Hervorragend! Alle Maßnahmen, um die Soldaten bestmöglich zu schützen und damit einsatztauglich zu halten, haben sich ausgezeichnet bewährt. So wurde Abstand gehalten: Stichwort „Babyelefant“, nicht zu viele Leute in einem Zimmer, im Speisesaal nur zwei Soldaten an einem Tisch. Bis wir FFP2-Masken bekommen haben, wurden anfangs eigene Masken in der Heeresschneiderei hergestellt.
Das Bundesheer hat ja in der Pandemie fleißig mitgeholfen!
Ja, es wurde in der heißesten Phase des Lockdowns 2020 erstmals nach dem Krieg mobilisiert, die Miliz einberufen. Zu den Aufgaben gehörten Mitarbeit beim Kontakt-Tracing sowie in Impf- und Teststraßen. In der Steiermark haben wir ein Pflegeheim gleichsam übernommen, weil das ganze Personal coronabedingt ausgefallen war. Weiters haben wir in Krankenanstalten ausgeholfen und in der Heeresapotheke selbst Desinfektionsmittel produziert.
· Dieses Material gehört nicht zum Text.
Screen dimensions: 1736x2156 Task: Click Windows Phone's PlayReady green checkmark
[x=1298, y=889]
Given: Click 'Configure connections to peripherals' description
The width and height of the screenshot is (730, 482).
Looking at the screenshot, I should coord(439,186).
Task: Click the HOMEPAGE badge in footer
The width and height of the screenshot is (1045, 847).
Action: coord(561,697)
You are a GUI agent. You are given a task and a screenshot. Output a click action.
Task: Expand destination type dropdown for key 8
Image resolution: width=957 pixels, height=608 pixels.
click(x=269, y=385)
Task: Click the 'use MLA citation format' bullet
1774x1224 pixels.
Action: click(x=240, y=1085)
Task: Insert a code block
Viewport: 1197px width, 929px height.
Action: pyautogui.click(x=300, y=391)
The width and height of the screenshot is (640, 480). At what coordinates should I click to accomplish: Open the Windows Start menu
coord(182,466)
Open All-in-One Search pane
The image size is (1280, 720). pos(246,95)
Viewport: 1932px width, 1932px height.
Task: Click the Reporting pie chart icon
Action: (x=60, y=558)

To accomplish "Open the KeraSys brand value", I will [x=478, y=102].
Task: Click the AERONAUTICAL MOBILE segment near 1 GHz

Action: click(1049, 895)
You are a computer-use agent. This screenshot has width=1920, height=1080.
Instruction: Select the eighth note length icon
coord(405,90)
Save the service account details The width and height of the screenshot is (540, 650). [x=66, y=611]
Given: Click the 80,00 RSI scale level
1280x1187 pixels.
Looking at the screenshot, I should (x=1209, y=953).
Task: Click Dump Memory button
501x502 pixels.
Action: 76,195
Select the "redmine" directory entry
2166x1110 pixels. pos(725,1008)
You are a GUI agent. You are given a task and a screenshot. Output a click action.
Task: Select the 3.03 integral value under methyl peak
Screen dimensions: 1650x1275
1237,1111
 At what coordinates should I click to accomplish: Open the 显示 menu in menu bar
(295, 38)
Was geschieht beim Heer, um die Gesundheit der jungen Soldaten zu verbessern?
Eigentlich müssten Maßnahmen nicht erst beim Militär, sondern viel früher beginnen. Aber wir eröffnen die Chance, den Lebensstil in Zukunft zu ändern. Neben dem Bewegungsangebot gibt es zum Beispiel auch gesunde Ernährung wie etwa Müsli etc.
Welche Voraussetzungen müssten die Jungmänner für eine Änderung mitbringen?
Eine positivere Einstellung! „Das muss ich halt jetzt abdienen“ passt leider gar nicht.
Bezüglich Impfen ist das Heer eine Vorzeigeorganisation geworden.
Daran hat der bekannte Sozialmediziner Prof. Dr. Michael Kunze als wissenschaftlicher Beirat großen Anteil. Die Impfungen sind zwar freiwillig, aber gut organisiert. Auch Auffrischungen nach dem österreichischen Impfplan werden angeboten. Für das Kaderpersonal sind vor internationalen Einsätzen Impfungen (je nach Einsatzort auch Gelbfieber, Tollwut) verpflichtend. Wir haben international einen hohen Standard - aus gesundheitlichen Gründen wird nur selten jemand heimgeschickt.